Listing
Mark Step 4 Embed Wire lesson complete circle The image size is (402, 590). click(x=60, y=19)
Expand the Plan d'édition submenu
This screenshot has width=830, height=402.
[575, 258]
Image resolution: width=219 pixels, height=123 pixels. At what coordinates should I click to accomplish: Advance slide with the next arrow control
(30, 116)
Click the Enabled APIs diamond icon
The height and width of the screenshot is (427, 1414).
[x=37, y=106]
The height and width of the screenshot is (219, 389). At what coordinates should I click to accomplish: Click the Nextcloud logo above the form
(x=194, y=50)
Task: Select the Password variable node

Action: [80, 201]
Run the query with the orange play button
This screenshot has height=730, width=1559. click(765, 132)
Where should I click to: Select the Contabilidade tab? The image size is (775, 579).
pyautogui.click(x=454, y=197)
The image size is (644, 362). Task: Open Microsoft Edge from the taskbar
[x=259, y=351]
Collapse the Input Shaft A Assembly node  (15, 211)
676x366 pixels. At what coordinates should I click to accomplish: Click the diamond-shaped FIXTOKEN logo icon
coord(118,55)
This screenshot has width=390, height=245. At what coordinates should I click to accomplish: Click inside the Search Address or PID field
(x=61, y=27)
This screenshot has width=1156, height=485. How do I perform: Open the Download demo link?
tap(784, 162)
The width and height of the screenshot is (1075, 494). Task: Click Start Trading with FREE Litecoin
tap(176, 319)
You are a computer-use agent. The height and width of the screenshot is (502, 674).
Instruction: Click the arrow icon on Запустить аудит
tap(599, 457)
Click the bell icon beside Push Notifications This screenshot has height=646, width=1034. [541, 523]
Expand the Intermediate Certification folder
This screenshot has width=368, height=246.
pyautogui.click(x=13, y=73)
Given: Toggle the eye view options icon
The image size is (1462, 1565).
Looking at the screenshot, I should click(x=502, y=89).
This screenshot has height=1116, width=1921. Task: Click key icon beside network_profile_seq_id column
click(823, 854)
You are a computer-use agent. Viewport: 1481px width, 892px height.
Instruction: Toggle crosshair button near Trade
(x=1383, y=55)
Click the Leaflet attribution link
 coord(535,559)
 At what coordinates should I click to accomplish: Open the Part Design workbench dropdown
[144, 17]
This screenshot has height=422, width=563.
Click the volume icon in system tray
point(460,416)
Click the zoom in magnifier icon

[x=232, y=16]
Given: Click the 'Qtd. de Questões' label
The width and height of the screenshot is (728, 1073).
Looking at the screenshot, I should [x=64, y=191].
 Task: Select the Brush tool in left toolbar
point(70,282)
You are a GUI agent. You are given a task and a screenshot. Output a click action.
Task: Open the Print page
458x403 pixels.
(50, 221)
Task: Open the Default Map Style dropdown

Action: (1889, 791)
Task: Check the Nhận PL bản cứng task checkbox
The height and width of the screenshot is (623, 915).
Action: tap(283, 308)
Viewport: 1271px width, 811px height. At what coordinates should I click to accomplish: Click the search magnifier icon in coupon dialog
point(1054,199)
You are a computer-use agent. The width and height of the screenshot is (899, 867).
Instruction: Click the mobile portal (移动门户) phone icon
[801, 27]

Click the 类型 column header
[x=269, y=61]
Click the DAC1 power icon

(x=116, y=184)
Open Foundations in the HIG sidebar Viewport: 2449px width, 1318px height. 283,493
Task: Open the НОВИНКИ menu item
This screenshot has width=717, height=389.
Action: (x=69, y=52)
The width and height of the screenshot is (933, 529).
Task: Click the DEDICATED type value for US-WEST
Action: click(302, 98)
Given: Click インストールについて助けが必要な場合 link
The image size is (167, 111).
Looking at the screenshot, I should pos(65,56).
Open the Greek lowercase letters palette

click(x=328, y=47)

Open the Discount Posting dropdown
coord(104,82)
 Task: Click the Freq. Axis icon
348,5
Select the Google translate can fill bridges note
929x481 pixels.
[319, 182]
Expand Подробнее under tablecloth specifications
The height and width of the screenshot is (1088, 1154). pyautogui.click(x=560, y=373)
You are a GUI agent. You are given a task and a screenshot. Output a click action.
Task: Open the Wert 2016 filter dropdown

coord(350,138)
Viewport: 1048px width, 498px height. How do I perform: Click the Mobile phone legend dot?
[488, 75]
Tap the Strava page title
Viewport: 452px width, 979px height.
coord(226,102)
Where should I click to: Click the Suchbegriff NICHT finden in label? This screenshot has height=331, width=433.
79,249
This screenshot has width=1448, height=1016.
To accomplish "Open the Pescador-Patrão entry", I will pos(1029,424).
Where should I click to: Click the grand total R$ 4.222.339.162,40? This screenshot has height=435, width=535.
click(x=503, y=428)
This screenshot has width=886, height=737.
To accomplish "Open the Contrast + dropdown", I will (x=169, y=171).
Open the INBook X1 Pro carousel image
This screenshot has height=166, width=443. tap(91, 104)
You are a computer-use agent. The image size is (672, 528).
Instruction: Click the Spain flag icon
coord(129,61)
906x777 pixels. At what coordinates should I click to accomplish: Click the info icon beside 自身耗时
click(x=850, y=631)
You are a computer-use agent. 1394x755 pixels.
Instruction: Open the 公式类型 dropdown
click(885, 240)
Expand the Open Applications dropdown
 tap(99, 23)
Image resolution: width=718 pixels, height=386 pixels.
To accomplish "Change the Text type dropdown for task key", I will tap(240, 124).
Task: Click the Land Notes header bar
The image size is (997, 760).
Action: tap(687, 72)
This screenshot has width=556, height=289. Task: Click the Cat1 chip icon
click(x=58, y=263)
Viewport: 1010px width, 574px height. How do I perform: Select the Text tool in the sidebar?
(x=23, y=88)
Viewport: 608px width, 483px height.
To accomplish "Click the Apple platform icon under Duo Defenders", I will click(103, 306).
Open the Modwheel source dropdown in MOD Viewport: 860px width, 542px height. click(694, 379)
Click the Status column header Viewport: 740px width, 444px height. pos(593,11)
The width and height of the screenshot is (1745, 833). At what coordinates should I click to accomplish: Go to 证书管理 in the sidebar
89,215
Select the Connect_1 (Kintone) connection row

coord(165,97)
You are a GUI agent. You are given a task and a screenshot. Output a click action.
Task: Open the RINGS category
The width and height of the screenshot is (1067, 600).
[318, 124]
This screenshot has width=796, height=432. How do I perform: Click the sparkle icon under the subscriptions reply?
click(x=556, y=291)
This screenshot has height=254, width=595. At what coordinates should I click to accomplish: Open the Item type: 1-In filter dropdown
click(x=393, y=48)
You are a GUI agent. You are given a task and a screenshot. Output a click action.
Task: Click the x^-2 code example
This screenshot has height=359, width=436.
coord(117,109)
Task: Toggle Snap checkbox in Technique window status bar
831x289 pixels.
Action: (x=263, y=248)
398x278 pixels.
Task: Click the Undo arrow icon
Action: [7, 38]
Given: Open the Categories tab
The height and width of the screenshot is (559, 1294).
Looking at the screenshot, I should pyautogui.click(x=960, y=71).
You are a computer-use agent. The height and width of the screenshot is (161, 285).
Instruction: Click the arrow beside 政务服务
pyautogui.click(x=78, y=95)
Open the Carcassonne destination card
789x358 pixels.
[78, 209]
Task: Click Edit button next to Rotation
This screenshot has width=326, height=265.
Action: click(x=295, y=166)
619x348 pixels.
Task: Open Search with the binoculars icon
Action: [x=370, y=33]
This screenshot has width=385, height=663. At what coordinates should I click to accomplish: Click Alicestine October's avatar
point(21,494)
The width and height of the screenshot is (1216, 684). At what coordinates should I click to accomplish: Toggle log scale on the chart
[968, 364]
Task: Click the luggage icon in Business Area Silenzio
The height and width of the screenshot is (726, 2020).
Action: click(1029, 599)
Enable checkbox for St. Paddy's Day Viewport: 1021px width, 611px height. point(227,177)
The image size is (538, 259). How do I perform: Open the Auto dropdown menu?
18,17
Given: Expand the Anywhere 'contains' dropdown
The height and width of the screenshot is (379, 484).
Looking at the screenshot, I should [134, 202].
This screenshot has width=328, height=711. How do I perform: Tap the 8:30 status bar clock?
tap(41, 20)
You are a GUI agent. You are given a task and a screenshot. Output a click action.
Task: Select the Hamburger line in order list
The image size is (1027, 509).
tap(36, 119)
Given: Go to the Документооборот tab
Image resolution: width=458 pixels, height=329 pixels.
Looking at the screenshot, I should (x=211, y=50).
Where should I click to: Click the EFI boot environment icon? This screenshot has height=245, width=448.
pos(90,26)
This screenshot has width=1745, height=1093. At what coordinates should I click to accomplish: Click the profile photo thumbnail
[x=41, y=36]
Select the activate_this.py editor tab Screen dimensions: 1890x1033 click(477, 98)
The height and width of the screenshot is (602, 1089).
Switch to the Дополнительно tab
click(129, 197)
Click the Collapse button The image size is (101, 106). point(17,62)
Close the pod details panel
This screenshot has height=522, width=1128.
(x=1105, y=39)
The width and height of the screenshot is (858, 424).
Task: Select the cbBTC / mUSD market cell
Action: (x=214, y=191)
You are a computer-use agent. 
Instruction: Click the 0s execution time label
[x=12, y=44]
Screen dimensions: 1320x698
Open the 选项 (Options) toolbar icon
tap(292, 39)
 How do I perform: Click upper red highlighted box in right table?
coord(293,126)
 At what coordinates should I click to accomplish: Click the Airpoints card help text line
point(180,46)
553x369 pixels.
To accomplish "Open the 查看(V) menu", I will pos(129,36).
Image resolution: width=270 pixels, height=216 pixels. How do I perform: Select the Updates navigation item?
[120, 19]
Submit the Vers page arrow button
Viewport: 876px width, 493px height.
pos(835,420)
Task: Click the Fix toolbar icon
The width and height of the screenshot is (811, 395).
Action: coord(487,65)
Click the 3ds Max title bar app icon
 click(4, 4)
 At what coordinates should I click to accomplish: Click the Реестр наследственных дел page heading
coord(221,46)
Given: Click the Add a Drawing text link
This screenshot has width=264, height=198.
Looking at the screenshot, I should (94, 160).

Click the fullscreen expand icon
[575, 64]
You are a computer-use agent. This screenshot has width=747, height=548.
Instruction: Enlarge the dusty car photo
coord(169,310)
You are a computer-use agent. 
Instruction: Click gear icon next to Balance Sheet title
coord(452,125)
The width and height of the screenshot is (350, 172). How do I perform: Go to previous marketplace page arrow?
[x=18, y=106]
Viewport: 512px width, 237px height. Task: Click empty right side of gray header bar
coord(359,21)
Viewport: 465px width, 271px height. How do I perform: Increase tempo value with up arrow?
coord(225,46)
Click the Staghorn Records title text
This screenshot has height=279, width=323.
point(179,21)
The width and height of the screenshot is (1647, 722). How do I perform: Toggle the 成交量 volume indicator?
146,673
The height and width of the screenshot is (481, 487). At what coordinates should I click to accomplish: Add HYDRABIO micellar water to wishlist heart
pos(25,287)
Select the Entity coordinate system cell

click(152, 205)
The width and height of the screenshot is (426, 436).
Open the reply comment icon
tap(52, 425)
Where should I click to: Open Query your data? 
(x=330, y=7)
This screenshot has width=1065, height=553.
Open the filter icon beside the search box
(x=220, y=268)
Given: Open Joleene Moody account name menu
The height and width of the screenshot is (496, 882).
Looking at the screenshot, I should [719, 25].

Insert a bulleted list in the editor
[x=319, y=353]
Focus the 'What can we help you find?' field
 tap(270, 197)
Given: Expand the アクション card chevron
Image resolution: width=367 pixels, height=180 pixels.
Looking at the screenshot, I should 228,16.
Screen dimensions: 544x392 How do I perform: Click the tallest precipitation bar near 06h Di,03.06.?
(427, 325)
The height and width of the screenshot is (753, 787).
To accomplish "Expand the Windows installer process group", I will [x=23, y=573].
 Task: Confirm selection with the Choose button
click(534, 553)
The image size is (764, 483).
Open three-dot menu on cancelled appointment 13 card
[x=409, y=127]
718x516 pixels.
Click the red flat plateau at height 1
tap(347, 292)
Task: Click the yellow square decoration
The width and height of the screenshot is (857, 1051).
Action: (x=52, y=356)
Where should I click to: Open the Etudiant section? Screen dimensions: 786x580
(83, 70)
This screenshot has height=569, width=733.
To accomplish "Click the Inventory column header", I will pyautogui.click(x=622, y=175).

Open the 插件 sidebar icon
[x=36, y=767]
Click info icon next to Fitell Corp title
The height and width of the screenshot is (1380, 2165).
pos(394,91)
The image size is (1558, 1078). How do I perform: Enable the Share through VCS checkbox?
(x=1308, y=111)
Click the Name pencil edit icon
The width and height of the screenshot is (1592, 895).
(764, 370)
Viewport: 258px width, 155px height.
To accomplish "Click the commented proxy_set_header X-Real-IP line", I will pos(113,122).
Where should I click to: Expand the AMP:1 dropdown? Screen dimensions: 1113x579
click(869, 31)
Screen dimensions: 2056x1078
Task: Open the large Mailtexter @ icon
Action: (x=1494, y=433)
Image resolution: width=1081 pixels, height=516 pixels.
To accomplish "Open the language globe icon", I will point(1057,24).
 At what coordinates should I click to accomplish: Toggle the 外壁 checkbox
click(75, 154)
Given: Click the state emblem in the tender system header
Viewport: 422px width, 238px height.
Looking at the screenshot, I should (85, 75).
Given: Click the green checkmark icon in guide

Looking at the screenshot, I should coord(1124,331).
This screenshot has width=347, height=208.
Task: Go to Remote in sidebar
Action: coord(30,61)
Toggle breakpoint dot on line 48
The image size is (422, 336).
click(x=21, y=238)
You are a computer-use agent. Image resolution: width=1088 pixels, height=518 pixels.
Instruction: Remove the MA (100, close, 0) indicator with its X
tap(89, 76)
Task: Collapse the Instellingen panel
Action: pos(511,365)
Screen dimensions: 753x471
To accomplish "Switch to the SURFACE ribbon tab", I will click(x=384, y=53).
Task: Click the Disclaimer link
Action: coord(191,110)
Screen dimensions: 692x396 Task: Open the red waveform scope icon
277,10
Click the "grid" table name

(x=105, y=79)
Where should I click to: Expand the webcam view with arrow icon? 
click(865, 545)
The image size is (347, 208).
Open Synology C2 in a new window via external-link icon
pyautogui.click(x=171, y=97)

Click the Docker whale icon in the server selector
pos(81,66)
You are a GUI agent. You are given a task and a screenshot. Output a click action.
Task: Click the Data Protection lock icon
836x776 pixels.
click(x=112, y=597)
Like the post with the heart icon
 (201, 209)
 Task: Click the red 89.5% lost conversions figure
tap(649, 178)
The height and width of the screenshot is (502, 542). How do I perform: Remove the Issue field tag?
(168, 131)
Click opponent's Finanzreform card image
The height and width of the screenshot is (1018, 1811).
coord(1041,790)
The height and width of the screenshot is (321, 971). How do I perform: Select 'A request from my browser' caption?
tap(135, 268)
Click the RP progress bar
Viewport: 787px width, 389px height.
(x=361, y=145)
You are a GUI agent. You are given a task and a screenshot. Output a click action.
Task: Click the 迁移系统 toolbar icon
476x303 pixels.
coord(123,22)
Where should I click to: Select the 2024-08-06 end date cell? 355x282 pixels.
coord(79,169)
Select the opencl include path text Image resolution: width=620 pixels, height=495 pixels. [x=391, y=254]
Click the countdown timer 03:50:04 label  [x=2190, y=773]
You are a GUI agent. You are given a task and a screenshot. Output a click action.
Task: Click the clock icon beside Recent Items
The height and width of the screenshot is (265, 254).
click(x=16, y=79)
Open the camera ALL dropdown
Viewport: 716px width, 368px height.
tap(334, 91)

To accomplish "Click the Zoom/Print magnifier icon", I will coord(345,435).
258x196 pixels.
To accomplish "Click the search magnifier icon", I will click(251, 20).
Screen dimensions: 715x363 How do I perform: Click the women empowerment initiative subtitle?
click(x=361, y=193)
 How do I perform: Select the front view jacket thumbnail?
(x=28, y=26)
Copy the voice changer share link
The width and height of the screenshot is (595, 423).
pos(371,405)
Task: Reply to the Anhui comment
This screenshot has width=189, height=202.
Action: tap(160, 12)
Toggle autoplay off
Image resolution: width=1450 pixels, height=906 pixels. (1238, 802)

Objective
Render the data starting at the line containing "676x366 pixels. At" and ending at the line containing "tap(176, 319)" as a two-column CSV with the columns instruction and action. Give one row for each entry, put its text and its answer each in a single quoted field, and turn any line breaks into spaces.

Response to the exercise
instruction,action
"676x366 pixels. At what coordinates should I click to accomplish: Click the diamond-shaped FIXTOKEN logo icon","coord(118,55)"
"This screenshot has width=390, height=245. At what coordinates should I click to accomplish: Click inside the Search Address or PID field","(x=61, y=27)"
"This screenshot has width=1156, height=485. How do I perform: Open the Download demo link?","tap(784, 162)"
"The width and height of the screenshot is (1075, 494). Task: Click Start Trading with FREE Litecoin","tap(176, 319)"